Most people like animals. Whether those animals are pets, wild, or zoo dwellers we feel some sort of connection with them. I think we have this connection because, even though we may not want to admit it, we are also animals. Of course, we are unique in the sense that morals, thoughts of the future, and money engulf our everyday lives. Human beings have inhabited every corner of the earth and are the most invasive species in the history of this planet. No other animal has changed the landscape and physical world like humans. We can cross oceans in a few hours, treat infections with antibiotics, eat junk food, and stare into bright screens throughout the entire day. Sadly, our ability to master our environment has led many of our fellow animals to become extinct. So many animals have become extinct during the reign of humans that scientists are calling our presence “The Sixth Extinction.” The Sixth Extinction: An Unnatural History by Elizabeth Kolbert dives into this scary predicament.
The earth has experienced five major extinctions prior to us coming on the scene. The earth is about 4.5 billion years old; plants and animals came into the picture about 500 million years ago. The last 500 million years can be divided into these geological periods: Cambrian, Ordovician, Silurian, Devonian, Carboniferous, Permian, Triassic, Jurassic, Cretaceous, Palogene, Neogene, and Quaternary. You can remember these with this mnemonic-Camels Often Sit Down Carefully, Perhaps Their Joints Creak and the Pain Never Quits. The five extinctions occurred at the end of the Ordovician, Devonian, Permian, Triassic, and Cretaceous. These extinctions were caused by major changes in the environment. The most famous extinction was the asteroid that killed the dinosaurs. For a long time, people didn’t even know animals could go extinct. This is because the average extinction rate of a species was only 1 every 1,000 years; meaning it would be rare to see an extinction in a human lifetime.
Fast forward to today. The Sixth Extinction. Just in one human lifetime it is estimated that “one-third of all reef building corals, a third of all fresh water mollusks, a third of sharks and rays, a quarter of mammals, a fifth of all reptiles, and a sixth of all birds are headed toward extinction.” What is causing all of these extinctions? The answer is the big three: global warming, ocean acidification, and habitat loss. Global warming is caused by the release of carbon into the atmosphere which subsequently traps heat. This changes the amount of polar ice and the micro-climates that species live in throughout the planet. Carbon also is absorbed by the ocean which causes the water to become more acidic. This acidification creates pronounced problems for all sorts of marine species. Finally, habitat loss decreases specie diversity and destroys symbiotic relationships between small and large organisms alike. Using conservative estimates for global warming, it is estimated that by 2050 a unbelievable 24 percent of all species on earth will be headed towards extinction. That is 1 MILLION SPECIES that will be dead forever in our lifetime!!!

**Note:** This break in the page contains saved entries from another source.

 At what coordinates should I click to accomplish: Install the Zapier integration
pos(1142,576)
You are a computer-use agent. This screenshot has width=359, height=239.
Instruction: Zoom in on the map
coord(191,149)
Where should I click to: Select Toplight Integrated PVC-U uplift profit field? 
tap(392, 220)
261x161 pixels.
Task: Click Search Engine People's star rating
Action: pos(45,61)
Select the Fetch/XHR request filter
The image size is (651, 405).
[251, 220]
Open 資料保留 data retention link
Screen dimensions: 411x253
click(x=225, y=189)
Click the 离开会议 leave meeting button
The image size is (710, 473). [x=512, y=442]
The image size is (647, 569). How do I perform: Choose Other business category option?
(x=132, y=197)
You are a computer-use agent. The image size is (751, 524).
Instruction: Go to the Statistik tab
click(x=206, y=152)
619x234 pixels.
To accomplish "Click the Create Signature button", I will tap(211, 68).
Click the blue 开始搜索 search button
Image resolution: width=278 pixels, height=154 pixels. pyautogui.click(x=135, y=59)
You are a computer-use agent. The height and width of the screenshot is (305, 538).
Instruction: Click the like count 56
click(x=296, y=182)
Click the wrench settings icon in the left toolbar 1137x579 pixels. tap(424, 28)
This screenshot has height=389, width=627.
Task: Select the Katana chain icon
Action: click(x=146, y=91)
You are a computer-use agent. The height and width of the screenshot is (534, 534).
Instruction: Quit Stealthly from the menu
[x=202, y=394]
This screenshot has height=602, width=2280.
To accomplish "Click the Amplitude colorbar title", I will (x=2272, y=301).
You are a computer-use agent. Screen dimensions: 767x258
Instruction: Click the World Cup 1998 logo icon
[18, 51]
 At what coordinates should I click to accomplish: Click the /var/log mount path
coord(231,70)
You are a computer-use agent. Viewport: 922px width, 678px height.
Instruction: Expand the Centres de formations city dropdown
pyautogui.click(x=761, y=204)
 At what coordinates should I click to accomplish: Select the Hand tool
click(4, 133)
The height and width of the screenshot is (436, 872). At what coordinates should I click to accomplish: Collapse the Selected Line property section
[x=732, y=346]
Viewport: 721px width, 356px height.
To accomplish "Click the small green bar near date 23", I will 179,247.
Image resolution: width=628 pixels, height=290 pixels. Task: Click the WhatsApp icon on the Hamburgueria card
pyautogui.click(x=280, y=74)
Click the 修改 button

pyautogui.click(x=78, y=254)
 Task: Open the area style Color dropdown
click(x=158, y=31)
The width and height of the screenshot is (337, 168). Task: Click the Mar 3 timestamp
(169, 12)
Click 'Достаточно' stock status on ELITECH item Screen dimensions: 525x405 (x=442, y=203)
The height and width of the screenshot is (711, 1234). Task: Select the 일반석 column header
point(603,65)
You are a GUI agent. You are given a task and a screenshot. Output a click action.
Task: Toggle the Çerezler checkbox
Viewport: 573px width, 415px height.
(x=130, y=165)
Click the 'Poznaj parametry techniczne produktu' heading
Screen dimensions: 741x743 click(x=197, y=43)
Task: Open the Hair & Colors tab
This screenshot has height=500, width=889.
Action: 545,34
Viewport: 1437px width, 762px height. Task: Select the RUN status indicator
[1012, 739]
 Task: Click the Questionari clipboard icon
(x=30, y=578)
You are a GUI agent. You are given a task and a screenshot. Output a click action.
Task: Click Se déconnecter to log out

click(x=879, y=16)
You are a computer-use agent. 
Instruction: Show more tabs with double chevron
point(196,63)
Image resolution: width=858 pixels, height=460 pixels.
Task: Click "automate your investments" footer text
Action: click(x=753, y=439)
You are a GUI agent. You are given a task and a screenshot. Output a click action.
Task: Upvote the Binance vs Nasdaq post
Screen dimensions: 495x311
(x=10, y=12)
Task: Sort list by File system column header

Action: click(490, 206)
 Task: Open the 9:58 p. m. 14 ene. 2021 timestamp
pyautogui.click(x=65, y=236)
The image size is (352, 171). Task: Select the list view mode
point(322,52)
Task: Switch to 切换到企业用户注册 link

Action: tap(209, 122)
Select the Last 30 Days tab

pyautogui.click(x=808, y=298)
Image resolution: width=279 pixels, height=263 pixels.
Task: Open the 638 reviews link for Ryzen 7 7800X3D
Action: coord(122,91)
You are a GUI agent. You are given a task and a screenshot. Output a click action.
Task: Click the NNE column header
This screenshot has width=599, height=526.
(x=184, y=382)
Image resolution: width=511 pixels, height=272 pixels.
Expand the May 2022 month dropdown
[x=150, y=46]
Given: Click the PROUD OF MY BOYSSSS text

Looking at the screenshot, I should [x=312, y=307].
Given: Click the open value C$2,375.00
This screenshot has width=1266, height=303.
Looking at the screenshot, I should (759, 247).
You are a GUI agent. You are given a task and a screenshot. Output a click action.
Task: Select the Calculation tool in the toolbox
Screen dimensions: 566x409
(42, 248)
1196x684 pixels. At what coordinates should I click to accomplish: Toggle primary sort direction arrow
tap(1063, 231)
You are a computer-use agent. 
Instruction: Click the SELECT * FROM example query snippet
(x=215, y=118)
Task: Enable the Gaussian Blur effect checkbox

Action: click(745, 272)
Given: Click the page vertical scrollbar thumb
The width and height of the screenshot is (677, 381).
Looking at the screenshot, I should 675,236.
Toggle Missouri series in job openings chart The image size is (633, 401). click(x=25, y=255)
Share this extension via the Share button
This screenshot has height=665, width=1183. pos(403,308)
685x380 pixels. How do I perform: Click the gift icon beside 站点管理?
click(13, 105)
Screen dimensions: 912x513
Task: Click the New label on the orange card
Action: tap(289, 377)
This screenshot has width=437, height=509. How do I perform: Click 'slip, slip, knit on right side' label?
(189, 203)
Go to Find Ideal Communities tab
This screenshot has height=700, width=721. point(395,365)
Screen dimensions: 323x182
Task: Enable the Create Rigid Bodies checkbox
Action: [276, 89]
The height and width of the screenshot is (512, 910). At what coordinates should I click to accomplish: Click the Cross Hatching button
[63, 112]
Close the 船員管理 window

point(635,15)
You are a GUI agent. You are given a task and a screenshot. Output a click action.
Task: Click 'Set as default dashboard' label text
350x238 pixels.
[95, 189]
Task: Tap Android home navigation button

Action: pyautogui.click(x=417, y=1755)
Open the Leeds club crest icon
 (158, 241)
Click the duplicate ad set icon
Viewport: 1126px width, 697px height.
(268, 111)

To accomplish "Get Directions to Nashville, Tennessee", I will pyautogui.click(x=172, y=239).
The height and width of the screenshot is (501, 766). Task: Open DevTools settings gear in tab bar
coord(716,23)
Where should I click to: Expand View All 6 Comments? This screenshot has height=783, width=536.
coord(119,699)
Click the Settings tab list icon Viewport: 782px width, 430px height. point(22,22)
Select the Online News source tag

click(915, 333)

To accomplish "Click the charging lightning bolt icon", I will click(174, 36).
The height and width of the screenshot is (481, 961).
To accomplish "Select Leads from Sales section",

Does this have to be our future? Should we just throw our hands in the air and give up? I know it is an immense problem but we can make a difference.”Alfred Newton described the slaughter that was occurring along the British coast; the result was the Act for the Preservation of Sea Birds. John Muir wrote about the damage being done in the mountains of California, and this led to the creation of Yosemite National Park. Silent Spring exposed the dangers posed by synthetic pesticides, and within a decade, most uses of DDT had been prohibited.” These are only a few examples of what individual people did to help improve the environment. So what can you do to help the environment? There are multiple ways to protect our fellow creatures. Here are a few ways you can contribute:
- Recycle and reuse as much as you can
- Purchase a fuel efficient vehicle-Prius anyone?
- Become an Essentialist and stop being a Consumer.
We can make a difference by taking care of our environment right NOW. Humans may have conquered the confines of evolution but we are still dependent on the earth’s biological and geochemical systems. This puts our own species at risk for extinction because we all depend on the intricate partnerships of nature. If past extinctions teach us anything, it is that there is no discrimination when it comes to wiping out species. Don’t feel depressed, feel informed. Do your part to make this planet a better place.